A web browser is a useful application for creating packets of information, telling operating system to send them off, and interpreting the data as pretty pictures, sounds, videos, and text. A web browser can tell the processor to send data to the application that handles wireless interface, but we can do the same thing in Python with just three lines of code.

In [1]:
### get request
from urllib.request import urlopen

html = urlopen("http://pythonscraping.com/pages/page1.html")
print(html.read())

b'<html>\n<head>\n<title>A Useful Page</title>\n</head>\n<body>\n<h1>An Interesting Title</h1>\n<div>\nLorem ipsum dolor sit amet, consectetur adipisicing elit, sed do eiusmod tempor incididunt ut labore et dolore magna aliqua. Ut enim ad minim veniam, quis nostrud exercitation ullamco laboris nisi ut aliquip ex ea commodo consequat. Duis aute irure dolor in reprehenderit in voluptate velit esse cillum dolore eu fugiat nulla pariatur. Excepteur sint occaecat cupidatat non proident, sunt in culpa qui officia deserunt mollit anim id est laborum.\n</div>\n</body>\n</html>\n'


`urllib` is a standard Python library and contains functions for requesting data across the web, handling cookies, and even changing metadata such as headers and your user agent.

`urlopen` is used to open a remote object across a network and read it.

## 2 An Introduction to BeautifulSoup

The `BeautifulSoup` library tries to make sense of the nonsensical; it helps format and organize the messy web by fixing bad HTML and presenting us with easily traversable Python objects representing XML structures.

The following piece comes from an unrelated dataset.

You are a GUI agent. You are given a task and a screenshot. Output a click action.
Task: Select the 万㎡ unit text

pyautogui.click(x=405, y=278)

### 2.1 Running BeautifulSoup

The most commonly used object in the `BeautifulSoup` library is the `BeautifulSoup` object. Look at the example above:

In [2]:
from urllib.request import urlopen
from bs4 import BeautifulSoup

html = urlopen("http://pythonscraping.com/pages/page1.html")
bs = BeautifulSoup(html, "html.parser")
print(bs.h1)

<h1>An Interesting Title</h1>


When we create a `BeautifulSoup` object, two arguments are passed in. The first one is the HTML text the object is based on, and the second specifies the parser that you want `BeautifulSoup` to use in order to create that object. In the majority of cases, it makes no difference which parser you choose. `html.parser` is a parser that is included with Python and requires no extra installation in order to use. Except where required, we will use this parser by default.

Another popular parser is `lxml`. `lxml` has some advantages over `html.parser` in that it is generally better at parsing messy or malformed HTML code. It is forgiving and fixes problems like unclosed tags, tags that are improperly nested, and missing head or body tags. It is also somewhat faster.

Another popular parser is `html5lib`. Like `lxml`, `html5lib` is an extremely forgiving parser that takes even more initiative correcting broken HTML. But it is slower than both `lxml` and `html.parser`.

The last line of code only returns the first instance of h1 tag found on the web page. By convention, only one h1 tag should be used on a single page, but conventions are often broken on the web, so you should be aware that this will retrieve the first instance of the tag only, and not necessarily the one that you are looking for.

`BeautifulSoup` can use the file object retrieved by `urlopen` without needing to call `.read()` first. Another useful method of `BeautifulSoup` object is `.prettify()` which restructure the HTML code and make it easier to read.

In [3]:
print(bs.prettify())

<html>
 <head>
  <title>
   A Useful Page
  </title>
 </head>
 <body>
  <h1>
   An Interesting Title
  </h1>
  <div>
   Lorem ipsum dolor sit amet, consectetur adipisicing elit, sed do eiusmod tempor incididunt ut labore et dolore magna aliqua. Ut enim ad minim veniam, quis nostrud exercitation ullamco laboris nisi ut aliquip ex ea commodo consequat. Duis aute irure dolor in reprehenderit in voluptate velit esse cillum dolore eu fugiat nulla pariatur. Excepteur sint occaecat cupidatat non proident, sunt in culpa qui officia deserunt mollit anim id est laborum.
  </div>
 </body>
</html>



We can find that the h1 tag we extract is nested two layers deep into the `BeautifulSoup` object structure (html $\rightarrow$ body $\rightarrow$ h1). However, when you actually fetch it from the object, you can call h1 tag directly.

In [4]:
bs.h1

<h1>An Interesting Title</h1>

In fact, any of the following function calls would produce the same output.

In [5]:
bs.html.body.h1

<h1>An Interesting Title</h1>

In [6]:
bs.body.h1

<h1>An Interesting Title</h1>

In [7]:
bs.html.h1

<h1>An Interesting Title</h1>

Virtually any information can be extracted from any HTML file, as long as it has an identifying tag surrounding it or near it.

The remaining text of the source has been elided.